Tumour-specific bioorthogonal synthesis of proteolysis-targeting chimeras and nanoparticles boosts T cell activity

Redirecting immune cells or therapeutic molecules to cancer targets without harming healthy tissues remains a major challenge. Here we present a tumour-selective ligation strategy that enables in situ assembly of proximity-based therapies, including proteolysis-targeting chimeras and nanotechnology-based immunotherapy. The system uses a tumour-enriched amino acid mimic to uncage a chemical tag, triggering a rapid and selective bond-forming reaction with a matching tag on a therapeutic module. This decaging-to-ligation chemistry allows precise recruitment of proteins or immune cells at the tumour site.
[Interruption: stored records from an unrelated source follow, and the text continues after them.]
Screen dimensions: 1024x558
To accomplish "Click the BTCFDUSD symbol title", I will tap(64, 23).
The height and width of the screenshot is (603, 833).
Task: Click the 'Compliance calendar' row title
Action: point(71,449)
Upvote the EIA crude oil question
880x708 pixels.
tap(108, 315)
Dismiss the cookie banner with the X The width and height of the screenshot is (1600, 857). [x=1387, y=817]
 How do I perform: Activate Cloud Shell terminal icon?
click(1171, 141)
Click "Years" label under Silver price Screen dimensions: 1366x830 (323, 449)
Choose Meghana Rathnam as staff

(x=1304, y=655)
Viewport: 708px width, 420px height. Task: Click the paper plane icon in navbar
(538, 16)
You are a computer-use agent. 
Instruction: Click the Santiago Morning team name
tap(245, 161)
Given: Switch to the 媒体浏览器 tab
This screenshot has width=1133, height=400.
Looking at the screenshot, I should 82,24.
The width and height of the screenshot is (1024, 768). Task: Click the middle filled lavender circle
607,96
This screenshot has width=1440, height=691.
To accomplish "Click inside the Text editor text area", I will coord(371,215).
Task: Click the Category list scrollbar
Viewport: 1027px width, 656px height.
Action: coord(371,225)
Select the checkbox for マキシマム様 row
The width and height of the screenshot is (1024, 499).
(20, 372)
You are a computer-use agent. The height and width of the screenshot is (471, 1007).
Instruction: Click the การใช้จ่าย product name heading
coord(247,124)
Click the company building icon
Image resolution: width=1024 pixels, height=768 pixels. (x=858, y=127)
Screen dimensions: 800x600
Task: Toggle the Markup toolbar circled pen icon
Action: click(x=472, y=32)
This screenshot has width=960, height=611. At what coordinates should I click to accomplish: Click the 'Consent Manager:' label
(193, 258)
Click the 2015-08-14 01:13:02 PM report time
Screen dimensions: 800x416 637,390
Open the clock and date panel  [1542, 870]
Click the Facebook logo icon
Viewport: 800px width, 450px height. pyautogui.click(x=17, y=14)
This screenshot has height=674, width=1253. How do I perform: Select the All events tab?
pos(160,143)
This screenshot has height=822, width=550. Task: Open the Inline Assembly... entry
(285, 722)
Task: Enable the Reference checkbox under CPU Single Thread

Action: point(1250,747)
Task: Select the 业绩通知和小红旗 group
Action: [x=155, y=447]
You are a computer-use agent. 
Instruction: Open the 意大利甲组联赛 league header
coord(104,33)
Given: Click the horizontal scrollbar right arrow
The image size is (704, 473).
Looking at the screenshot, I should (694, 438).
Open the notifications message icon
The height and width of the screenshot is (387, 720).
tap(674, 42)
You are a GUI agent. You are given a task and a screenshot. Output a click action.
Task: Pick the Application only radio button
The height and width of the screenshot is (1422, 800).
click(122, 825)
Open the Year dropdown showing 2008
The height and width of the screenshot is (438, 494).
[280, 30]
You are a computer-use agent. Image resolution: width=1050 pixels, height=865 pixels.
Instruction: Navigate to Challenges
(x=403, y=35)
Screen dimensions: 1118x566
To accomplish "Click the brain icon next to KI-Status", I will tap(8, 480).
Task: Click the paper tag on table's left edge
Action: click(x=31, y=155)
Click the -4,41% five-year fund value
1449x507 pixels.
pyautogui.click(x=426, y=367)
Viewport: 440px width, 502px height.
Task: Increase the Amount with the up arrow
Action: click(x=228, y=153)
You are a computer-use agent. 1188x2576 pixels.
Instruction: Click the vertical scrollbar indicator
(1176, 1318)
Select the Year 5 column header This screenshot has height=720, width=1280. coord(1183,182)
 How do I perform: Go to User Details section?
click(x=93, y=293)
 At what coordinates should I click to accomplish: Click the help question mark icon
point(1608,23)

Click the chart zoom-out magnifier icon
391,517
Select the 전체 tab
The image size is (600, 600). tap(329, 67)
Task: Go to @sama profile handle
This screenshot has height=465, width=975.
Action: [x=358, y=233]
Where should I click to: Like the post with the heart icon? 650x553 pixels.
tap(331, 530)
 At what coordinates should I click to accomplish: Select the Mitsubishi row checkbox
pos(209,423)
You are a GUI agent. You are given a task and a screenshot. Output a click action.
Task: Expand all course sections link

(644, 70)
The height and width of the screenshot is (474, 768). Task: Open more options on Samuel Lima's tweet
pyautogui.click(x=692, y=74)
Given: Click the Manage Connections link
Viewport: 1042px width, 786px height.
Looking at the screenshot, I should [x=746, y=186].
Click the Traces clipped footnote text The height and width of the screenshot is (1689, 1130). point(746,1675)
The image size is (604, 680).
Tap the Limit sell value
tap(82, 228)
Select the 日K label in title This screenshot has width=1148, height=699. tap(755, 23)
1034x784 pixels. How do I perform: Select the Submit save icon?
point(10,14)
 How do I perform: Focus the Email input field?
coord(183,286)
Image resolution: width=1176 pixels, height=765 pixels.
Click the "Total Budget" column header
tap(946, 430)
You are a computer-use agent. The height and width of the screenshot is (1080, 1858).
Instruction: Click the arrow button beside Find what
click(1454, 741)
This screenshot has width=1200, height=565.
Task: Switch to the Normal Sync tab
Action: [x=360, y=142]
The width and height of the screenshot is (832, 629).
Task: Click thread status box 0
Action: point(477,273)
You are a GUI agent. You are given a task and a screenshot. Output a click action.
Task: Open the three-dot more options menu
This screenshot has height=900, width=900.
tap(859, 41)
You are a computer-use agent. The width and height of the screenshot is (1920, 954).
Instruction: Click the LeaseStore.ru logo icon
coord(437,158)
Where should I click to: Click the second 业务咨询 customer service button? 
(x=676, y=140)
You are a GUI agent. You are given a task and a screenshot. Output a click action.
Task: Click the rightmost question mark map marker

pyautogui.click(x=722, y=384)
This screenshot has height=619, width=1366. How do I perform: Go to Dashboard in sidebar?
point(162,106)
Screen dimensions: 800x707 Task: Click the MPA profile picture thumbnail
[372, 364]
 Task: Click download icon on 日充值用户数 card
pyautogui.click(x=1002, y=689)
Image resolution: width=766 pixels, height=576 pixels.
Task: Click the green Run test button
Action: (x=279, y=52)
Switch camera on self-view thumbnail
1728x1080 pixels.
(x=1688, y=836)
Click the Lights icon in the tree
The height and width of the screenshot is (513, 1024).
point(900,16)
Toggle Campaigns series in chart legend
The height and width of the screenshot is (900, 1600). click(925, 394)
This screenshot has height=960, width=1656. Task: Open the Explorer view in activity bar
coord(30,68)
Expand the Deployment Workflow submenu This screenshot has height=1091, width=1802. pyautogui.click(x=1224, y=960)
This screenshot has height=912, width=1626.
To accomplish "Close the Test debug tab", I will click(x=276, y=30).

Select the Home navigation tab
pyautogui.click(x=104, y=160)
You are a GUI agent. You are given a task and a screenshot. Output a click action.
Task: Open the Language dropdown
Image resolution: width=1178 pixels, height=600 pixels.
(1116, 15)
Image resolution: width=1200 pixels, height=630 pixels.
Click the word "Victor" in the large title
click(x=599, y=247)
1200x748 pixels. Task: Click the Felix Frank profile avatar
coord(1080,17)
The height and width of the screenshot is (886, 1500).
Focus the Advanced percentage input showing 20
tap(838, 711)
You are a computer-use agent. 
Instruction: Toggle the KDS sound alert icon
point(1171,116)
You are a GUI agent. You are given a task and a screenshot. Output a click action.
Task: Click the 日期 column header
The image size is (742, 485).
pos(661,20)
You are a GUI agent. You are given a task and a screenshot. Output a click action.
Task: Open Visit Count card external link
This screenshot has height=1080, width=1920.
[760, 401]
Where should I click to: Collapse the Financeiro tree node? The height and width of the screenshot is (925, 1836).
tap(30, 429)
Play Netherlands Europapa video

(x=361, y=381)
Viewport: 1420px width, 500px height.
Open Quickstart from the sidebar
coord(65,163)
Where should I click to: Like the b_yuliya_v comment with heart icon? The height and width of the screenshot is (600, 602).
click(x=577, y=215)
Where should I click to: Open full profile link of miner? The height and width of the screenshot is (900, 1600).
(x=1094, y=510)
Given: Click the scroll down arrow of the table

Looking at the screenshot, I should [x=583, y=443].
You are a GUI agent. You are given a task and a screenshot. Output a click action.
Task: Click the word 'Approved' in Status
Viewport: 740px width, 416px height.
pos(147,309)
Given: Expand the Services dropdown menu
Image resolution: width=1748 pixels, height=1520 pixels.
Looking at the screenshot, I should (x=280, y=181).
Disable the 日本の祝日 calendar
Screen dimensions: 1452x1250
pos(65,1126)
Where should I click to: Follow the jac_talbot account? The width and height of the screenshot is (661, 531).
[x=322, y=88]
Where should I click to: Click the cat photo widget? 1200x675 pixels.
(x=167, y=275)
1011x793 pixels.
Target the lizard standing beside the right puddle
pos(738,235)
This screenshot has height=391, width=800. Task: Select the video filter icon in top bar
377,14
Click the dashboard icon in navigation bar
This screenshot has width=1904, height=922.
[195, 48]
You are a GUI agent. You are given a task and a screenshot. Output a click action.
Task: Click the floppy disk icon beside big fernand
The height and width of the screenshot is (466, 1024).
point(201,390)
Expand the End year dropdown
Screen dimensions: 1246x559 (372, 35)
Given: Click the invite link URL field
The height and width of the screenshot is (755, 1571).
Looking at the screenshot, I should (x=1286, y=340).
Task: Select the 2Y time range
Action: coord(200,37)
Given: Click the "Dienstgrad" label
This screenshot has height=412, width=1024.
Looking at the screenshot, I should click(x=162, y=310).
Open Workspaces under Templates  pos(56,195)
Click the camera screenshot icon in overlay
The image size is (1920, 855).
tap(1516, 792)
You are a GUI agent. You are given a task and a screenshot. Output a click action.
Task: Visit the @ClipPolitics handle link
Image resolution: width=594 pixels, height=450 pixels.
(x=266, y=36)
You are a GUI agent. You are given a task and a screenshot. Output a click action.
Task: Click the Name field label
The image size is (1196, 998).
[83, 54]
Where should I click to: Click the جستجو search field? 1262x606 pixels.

In mouse models, proteolysis-targeting chimeras were synthesized locally at concentrations sufficient for degradation activity, while immune cell-engaging nanoparticles formed only in treated tumours, leading to a 14.8-fold increase in T cell activation. The approach induced strong tumour regression with minimal systemic toxicity. Unlike uncontrolled therapies, which caused marked increases in white blood cell counts, the controlled ligation system showed negligible side effects. This strategy offers a generalizable method for activating therapeutic assemblies in vivo, overcoming key limitations of proximity-mediated cancer treatments.